The problem is to find the best function to call <math>u</math>. Sometimes the technique of integration by parts must be used more than once in a problem.
'''Example'''
Integrate <math>\int (3x^2 - 4x + 7) e^{2x} dx</math>. If we let <math>u = 3x^2 - 4x + 7</math> and
<math>\frac{dv}{dx} = e^{2x}</math>, then <math>\frac{du}{dx} = 6x - 4</math> and <math>v = \frac{1}{2}e^{2x}</math>.
<math display="block">
\begin{eqnarray*}
\int (3x^2 - 4x + 7)e^{2x} dx
&=& (3x^2 - 4x + 7)(\frac{1}{2}e^{2x}) - \int (\frac{1}{2} e^{2x})(6x - 4) dx\\
&=& \frac{1}{2}(3x^2 - 4x + 7)e^{2x} - \int (3x - 2)e^{2x}dx.
\end{eqnarray*}
</math>
This last integral again involves a product of a polynomial and <math>e^{2x}</math>, so we apply the technique again. Let <math>u_1 = 3x - 2</math> and <math>\frac{dv_1}{dx} = e^{2x}</math>.
Then <math>\frac{du_1}{dx} = 3</math> and <math>v_1 = \frac{1}{2}e^{2x}</math>. Thus 
<math display="block">
\begin{eqnarray*}
\int (3x - 2)e^{2x} dx
&=& (3x - 2)(\frac{1}{2}e^{2x}) - \int (\frac{1}{2}e^{2x})(3) dx \\
&=& \frac{1}{2} (3x - 2)e^{2x} - \frac{3}{2} \int e^{2x}dx  \\
&=& \frac{1}{2} (3x - 2)e^{2x} - \frac{3}{4}e^{2x} + c_1.
\end{eqnarray*}
</math>
Substituting, we have
<math display="block">
\begin{eqnarray*}
\int (3x^2 - 4x + 7)e^{2x}dx
&=& \frac{1}{2}(3x^2 - 4x + 7)e^{2x} - [\frac{1}{2}(3x - 2)e^{2x} - \frac{3}{4} e^{2x} + c_1] \\
&=& [(\frac{3}{2}x^2 - 2x + \frac{7}{2} - \frac{3}{2}x + 1 + \frac{3}{4})e^{2x} ] + c\\
&=& (\frac{3}{2} x^2 - \frac{7}{2} x + \frac{21}{4})e^{2x} + c.
\end{eqnarray*}
</math>
Generally, faced with the product of a polynomial and a trigonometric or exponential function, it is best to let the polynomial be u and the transcendental function be <math>\frac{dv}{dx}</math>. In this way, the degree of the polynomial is reduced by one each time the product is integrated by parts. However, faced with a product of transcendental functions, the choice may not be quite so obvious.
'''Example'''
Integrate <math>\int e^{2x} \cos 3xdx</math>. Let us select <math>e^{2x}</math> as <math>u</math> and <math>\cos 3x</math> as <math>\frac{dv}{dx}</math>.

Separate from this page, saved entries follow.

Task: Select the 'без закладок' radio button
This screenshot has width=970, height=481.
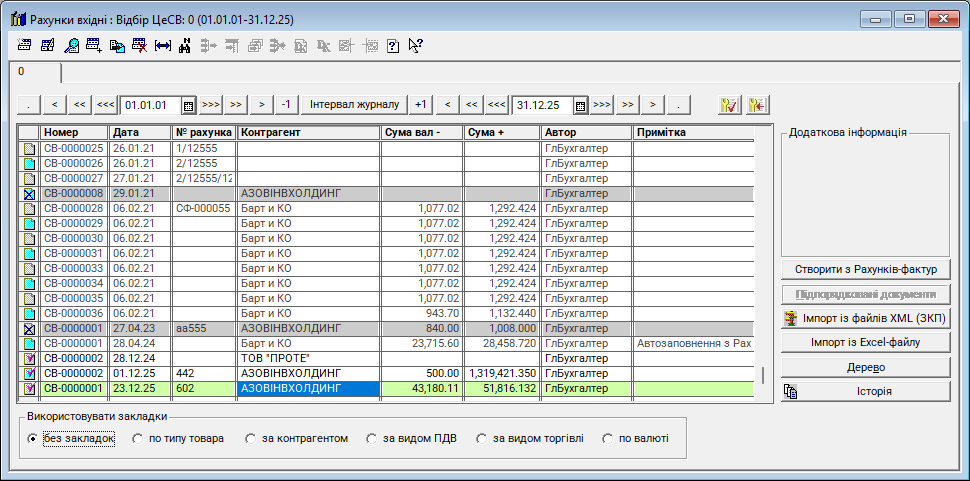Action: 33,438
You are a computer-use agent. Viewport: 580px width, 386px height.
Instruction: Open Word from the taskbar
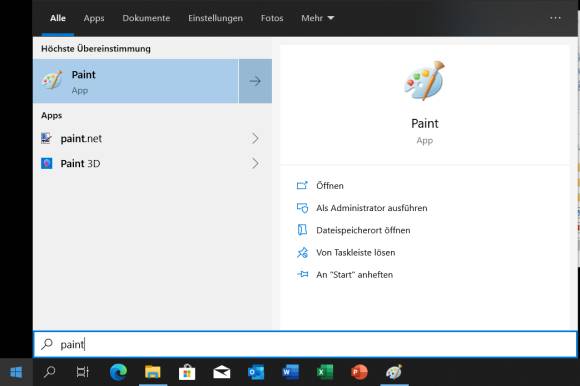point(290,372)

Then <math>\frac{du}{dx} = 2e^{2x}</math> and <math>v = \frac{1}{3} \sin 3x</math>. Thus
<math display="block">
\begin{eqnarray*}
\int e^{2x} \cos 3x dx = (e^{2x})(\frac{1}{3} \sin 3x) - \int (\frac{1}{3} \sin 3x)(2e^{2x}) dx \\
= \frac{1}{3} e^{2x} \sin 3x - \frac{2}{3} \int e^{2x} \sin 3x dx.
\end{eqnarray*}
</math>
At this point a second integration by parts is necessary. The reader should check that the choice of <math>\sin 3x</math> for <math>u</math> will lead back to an identity. We choose <math>e^{2x}</math> for <math>u_1</math> and <math>\sin 3x</math> for <math>\frac{dv_1}{dx}</math>. Then <math>\frac{du_1}{dx} = 2e^{2x}</math> and <math>v_1 = - \frac{1}{3} \cos 3x</math>.
Hence
<math display="block">
\begin{eqnarray*}
\int e^{2x} \sin 3x dx
&=& (e^{2x})(-\frac{1}{3} \cos 3x) - \int (- \frac{1}{3} \cos 3x)(2e^{2x}) dx \\
&=& - \frac{1}{3} e^{2x} \cos 3x + \frac{2}{3} \int e^{2x} \cos 3x dx.
\end{eqnarray*}
</math>
Substituting, we have
<math display="block">
\int e^{2x} \cos 3x dx
= \frac{1}{3} e^{2x} \sin 3x - \frac{2}{3} \Bigl( -\frac{1}{3} e^{2x} \cos 3x
+ \frac{2}{3} \int e^{2x} \cos3x dx \Bigr)
</math>
or
<math display="block">
\int e^{2x} \cos 3x dx = \frac{1}{3} e^{2x} \sin 3x + \frac{2}{9} e^{2x} \cos 3x
- \frac{4}{9} \int e^{2x} \cos 3x dx.
</math>
This does not look much simpler, since we have found an integral in terms of itself.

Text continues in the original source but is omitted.